The LIFO (Last-In, First-Out) property is fundamental to stack operations because it ensures that the most recent item added to the stack is the first to be removed. This behaviour is critical in applications such as the call stack in programming, where functions are nested within each other. When a function calls another, the calling function is paused and pushed onto the stack. Once the called function finishes, control must return to the last paused function—hence the need for LIFO. Similarly, in undo operations like those in text editors, the last action performed by the user must be the first one reversed. The stack ensures that the system always undoes the most recent action before earlier ones. Without LIFO, actions would be undone in the wrong order, causing unexpected and incorrect results. This structure provides a controlled and predictable reversal process, which is what makes stacks uniquely suited for such tasks.

In array-based stacks, memory is allocated as a single block of fixed size at the time the stack is created. This means that the memory usage is predictable, and the memory addresses are contiguous, which allows for faster access due to caching and direct indexing. However, this approach can lead to inefficiencies if the actual number of elements used is much smaller than the allocated size, resulting in wasted memory. In contrast, linked list-based stacks allocate memory dynamically, one node at a time, as elements are added. Each node contains both the data and a pointer to the next node. This allows the stack to grow or shrink exactly as needed, conserving memory. However, this comes with additional overhead: each element requires extra space for the pointer, and the nodes are scattered in memory, which can slow down access due to non-contiguous allocation. Linked list stacks are ideal in scenarios with highly variable or unpredictable stack sizes.
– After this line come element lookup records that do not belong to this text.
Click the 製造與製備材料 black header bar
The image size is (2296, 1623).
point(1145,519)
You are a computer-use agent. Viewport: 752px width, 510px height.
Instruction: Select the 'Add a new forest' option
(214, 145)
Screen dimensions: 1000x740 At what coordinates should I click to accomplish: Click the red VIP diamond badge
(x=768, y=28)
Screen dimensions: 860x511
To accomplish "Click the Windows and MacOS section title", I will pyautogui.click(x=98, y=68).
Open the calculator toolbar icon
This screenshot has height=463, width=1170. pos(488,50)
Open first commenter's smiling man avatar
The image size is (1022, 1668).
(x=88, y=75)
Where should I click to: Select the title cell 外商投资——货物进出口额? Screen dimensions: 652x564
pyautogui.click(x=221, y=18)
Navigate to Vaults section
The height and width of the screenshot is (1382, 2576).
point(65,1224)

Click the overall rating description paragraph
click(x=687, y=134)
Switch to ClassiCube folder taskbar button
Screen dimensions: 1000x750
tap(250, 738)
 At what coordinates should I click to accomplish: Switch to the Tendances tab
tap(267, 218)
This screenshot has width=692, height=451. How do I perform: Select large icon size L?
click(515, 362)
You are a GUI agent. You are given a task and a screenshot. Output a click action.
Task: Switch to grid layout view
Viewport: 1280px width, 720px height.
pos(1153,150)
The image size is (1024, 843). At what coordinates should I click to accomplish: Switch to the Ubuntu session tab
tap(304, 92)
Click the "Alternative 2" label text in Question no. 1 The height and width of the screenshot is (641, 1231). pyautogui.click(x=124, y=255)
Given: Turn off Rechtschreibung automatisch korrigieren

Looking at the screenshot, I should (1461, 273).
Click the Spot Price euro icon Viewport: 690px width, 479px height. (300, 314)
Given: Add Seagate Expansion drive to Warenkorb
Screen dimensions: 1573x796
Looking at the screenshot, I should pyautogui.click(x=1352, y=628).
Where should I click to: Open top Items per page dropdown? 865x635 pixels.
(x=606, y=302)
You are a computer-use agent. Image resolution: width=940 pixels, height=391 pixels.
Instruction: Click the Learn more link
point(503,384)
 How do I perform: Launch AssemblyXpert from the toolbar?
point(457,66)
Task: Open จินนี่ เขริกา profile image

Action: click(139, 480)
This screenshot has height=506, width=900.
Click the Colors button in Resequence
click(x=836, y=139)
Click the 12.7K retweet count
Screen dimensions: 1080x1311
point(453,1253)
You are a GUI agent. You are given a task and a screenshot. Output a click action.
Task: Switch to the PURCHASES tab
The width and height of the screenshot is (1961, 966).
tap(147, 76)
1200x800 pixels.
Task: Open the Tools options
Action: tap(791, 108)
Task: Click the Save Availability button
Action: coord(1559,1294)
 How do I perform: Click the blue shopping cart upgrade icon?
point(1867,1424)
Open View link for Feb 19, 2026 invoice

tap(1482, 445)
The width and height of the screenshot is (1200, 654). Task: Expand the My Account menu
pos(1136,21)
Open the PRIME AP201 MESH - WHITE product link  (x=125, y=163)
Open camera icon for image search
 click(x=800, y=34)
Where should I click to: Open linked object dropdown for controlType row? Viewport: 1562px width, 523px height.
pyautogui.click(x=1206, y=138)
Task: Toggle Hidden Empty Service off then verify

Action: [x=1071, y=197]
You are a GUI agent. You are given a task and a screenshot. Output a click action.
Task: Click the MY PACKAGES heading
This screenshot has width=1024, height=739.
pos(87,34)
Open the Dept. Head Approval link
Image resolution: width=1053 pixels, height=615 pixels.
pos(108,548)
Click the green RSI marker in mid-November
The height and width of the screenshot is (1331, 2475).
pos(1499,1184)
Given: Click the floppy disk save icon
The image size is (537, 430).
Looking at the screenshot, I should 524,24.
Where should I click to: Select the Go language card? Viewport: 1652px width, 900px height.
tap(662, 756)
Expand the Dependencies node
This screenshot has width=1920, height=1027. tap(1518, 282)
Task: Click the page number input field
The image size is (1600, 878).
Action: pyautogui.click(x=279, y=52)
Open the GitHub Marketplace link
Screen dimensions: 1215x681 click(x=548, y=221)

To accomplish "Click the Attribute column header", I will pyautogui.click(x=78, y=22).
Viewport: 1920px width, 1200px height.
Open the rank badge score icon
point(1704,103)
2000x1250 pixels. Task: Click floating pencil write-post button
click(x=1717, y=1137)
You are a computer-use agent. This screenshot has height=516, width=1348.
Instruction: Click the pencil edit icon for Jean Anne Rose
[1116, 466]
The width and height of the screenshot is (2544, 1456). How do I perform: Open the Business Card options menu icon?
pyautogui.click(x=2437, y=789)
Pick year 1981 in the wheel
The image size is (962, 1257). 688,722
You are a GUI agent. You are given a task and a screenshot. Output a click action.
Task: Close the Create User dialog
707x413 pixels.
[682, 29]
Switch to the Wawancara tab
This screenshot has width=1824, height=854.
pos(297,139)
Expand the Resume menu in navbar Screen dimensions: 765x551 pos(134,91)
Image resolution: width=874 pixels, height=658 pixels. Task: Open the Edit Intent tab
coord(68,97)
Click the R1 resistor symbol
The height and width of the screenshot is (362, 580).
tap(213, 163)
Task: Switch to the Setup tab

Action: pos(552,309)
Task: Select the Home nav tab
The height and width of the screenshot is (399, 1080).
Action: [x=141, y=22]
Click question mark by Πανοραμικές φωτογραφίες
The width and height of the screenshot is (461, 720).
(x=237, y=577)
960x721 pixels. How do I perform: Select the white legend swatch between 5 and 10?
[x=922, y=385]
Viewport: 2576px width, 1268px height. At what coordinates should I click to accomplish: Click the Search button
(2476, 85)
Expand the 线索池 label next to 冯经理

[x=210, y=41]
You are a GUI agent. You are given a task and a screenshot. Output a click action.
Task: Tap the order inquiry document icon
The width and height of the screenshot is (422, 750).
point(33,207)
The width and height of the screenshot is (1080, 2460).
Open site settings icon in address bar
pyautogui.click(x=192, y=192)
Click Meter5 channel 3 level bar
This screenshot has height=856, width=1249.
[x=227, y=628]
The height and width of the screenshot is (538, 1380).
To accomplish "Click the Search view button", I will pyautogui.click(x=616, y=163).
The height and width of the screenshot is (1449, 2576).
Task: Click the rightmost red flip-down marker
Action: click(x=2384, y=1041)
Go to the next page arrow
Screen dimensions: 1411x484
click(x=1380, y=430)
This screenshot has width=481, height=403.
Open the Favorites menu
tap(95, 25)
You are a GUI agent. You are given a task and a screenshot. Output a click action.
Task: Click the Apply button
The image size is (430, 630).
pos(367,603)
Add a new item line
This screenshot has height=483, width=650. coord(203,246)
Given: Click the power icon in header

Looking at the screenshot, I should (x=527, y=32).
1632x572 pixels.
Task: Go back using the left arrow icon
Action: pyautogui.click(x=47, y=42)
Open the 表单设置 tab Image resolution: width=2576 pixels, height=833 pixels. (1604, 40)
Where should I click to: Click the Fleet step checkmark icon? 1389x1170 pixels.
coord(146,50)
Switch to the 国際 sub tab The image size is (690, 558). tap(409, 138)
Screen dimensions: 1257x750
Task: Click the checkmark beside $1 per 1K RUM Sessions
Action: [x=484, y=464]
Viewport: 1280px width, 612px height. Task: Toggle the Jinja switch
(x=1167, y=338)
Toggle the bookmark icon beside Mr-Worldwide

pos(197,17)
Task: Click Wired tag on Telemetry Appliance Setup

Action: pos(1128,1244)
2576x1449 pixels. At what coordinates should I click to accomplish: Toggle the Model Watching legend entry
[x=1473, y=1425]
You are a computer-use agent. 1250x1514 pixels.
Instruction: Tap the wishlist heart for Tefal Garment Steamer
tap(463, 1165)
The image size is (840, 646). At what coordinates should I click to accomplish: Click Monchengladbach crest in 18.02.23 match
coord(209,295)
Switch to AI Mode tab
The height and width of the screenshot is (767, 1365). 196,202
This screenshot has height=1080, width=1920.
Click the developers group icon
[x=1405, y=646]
Sentinel values are special constants used to represent boundary or error conditions in data structures like stacks. In stack implementations, they are often used to indicate empty or full conditions without needing additional boolean checks. For example, a top value of -1 is commonly used in array-based stacks to signify that the stack is currently empty. Similarly, a null value can represent an empty stack in linked list implementations. Sentinel values can also be pushed onto a stack deliberately to mark the bottom of a stack or to serve as a stopping condition during traversal or processing. For instance, a parser might use a sentinel character like # to signal the end of an expression. While sentinel values simplify implementation and reduce the need for complex condition checking, they must be chosen carefully to avoid conflict with legitimate data values. They are particularly useful in low-level or performance-sensitive applications where control structures must be kept minimal.

Yes, it is possible to implement multiple stacks using a single array, a technique known as stack partitioning or multi-stack implementation. One common method is to divide the array into fixed sections, each assigned to a different stack. For example, two stacks can grow towards each other from opposite ends of the array. Stack 1 grows from the start of the array towards the end, and Stack 2 grows from the end towards the start. Each stack maintains its own top pointer. This arrangement maximises space usage since the stacks only collide when the entire array is full. Another, more flexible method is to use dynamic allocation and metadata arrays to track the top and next pointers, which is more complex but allows multiple stacks of varying sizes to share the array. This is useful in systems with limited memory, such as embedded devices, where efficient memory use is critical. However, careful management is required to avoid overflow and pointer collisions.

In recursive algorithms, the system’s call stack automatically manages the sequence of function calls and returns. Each recursive call pushes a new stack frame onto the call stack, storing the function’s local state and return address. When a base case is reached, the stack begins to unwind as each function call returns. This natural use of the stack makes recursion elegant and concise, especially for problems like tree traversal, factorial computation, or backtracking. However, recursion has the risk of stack overflow if the recursion depth is too large, as each call consumes additional stack space. In iterative algorithms, the programmer explicitly manages the stack (usually with a data structure), using loops and manual push/pop operations to simulate recursion. This approach gives more control over memory usage and can often be optimised to avoid stack overflow. Choosing between recursion and iteration depends on the problem’s nature, memory constraints, and whether the overhead of recursion is acceptable or needs to be avoided.